Select every line below that contains the string "Xiaomi", and copy each one.

begin PROVIDED DATA

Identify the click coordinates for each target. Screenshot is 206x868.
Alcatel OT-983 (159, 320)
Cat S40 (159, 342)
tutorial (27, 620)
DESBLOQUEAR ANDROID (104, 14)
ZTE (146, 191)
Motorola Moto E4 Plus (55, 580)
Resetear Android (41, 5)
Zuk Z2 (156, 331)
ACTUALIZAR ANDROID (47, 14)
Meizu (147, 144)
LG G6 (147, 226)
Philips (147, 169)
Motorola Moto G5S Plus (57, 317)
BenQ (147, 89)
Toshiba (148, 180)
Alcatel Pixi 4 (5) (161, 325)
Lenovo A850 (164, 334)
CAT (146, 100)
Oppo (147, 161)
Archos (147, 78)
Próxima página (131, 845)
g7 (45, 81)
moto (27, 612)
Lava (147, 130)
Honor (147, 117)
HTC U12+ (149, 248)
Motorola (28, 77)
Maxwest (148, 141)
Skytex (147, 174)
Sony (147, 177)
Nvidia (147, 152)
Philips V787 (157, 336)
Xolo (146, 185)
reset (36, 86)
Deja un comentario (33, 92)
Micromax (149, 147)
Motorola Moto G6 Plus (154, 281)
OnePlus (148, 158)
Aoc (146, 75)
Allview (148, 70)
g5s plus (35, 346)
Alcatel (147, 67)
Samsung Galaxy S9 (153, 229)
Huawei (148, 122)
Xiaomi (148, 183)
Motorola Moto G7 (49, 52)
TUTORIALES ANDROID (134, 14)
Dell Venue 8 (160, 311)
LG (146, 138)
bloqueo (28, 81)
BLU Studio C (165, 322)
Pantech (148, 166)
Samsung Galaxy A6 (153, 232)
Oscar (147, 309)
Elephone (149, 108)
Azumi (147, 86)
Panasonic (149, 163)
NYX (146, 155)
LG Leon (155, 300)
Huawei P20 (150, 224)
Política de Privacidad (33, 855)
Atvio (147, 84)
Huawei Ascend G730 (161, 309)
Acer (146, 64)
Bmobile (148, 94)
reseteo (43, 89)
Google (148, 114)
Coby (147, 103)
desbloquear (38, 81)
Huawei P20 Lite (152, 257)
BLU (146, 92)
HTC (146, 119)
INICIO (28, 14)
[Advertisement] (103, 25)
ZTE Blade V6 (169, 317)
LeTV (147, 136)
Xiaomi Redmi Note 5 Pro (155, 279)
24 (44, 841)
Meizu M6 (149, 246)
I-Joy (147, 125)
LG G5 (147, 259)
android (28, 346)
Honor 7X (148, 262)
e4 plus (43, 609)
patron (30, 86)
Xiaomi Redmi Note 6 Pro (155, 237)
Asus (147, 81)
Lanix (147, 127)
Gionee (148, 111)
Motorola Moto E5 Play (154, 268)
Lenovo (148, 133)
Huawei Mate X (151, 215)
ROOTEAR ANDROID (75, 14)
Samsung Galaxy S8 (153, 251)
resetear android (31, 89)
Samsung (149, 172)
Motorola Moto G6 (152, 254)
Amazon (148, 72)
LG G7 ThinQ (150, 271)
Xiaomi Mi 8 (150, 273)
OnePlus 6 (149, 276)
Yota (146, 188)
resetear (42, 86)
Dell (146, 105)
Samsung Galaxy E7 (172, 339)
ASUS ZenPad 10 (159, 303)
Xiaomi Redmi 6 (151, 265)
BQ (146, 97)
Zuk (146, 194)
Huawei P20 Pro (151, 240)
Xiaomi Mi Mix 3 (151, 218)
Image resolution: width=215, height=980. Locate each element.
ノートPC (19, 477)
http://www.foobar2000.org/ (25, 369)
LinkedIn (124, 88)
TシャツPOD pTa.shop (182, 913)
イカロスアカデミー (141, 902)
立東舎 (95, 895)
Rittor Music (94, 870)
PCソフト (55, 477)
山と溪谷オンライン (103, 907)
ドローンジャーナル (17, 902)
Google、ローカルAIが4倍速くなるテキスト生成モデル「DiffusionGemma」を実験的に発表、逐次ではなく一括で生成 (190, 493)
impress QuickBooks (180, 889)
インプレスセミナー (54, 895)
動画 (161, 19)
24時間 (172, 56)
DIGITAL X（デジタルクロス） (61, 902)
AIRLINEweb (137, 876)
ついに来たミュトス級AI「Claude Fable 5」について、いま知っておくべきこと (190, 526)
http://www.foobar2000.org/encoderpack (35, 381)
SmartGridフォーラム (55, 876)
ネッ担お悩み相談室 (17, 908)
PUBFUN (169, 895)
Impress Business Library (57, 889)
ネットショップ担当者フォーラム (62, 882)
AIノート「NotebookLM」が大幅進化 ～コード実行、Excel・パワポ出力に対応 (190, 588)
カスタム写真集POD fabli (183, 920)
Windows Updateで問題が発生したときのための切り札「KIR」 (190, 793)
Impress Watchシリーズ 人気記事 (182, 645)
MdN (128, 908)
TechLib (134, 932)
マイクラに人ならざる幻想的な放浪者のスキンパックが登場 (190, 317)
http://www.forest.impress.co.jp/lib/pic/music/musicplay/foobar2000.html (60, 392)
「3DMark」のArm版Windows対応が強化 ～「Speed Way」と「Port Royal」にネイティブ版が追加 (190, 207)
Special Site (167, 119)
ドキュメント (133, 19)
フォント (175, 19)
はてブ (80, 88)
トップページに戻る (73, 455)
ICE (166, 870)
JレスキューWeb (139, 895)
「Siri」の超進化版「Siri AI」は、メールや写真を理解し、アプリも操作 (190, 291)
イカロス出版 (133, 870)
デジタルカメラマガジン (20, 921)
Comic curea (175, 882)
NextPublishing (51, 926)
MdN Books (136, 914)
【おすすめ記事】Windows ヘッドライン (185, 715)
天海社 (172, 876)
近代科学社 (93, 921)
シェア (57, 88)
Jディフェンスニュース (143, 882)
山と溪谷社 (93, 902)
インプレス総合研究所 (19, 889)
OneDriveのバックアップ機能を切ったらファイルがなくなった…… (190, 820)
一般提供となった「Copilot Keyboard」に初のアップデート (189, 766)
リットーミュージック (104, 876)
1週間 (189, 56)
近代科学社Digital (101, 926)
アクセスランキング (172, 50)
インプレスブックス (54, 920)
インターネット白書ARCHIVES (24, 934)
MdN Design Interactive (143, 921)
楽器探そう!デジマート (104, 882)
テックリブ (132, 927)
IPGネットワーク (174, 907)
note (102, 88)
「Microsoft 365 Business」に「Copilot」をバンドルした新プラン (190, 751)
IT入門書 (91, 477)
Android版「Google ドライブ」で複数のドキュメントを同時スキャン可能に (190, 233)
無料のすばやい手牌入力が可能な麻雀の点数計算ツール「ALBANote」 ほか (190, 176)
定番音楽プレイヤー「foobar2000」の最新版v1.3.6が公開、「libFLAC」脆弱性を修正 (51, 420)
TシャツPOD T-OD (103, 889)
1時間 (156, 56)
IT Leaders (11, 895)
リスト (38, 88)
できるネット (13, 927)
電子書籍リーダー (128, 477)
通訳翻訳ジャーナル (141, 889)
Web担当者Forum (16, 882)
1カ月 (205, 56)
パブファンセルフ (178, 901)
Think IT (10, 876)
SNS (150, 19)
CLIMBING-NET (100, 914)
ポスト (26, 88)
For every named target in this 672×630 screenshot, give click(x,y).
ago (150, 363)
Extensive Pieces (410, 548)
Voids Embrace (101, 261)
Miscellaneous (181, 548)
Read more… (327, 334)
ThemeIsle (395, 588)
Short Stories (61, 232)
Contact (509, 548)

end PROVIDED DATA

= OUTPUT OF THE TASK =
Xiaomi (148, 183)
Xiaomi Redmi Note 5 Pro (155, 279)
Xiaomi Redmi Note 6 Pro (155, 237)
Xiaomi Mi 8 (150, 273)
Xiaomi Redmi 6 (151, 265)
Xiaomi Mi Mix 3 (151, 218)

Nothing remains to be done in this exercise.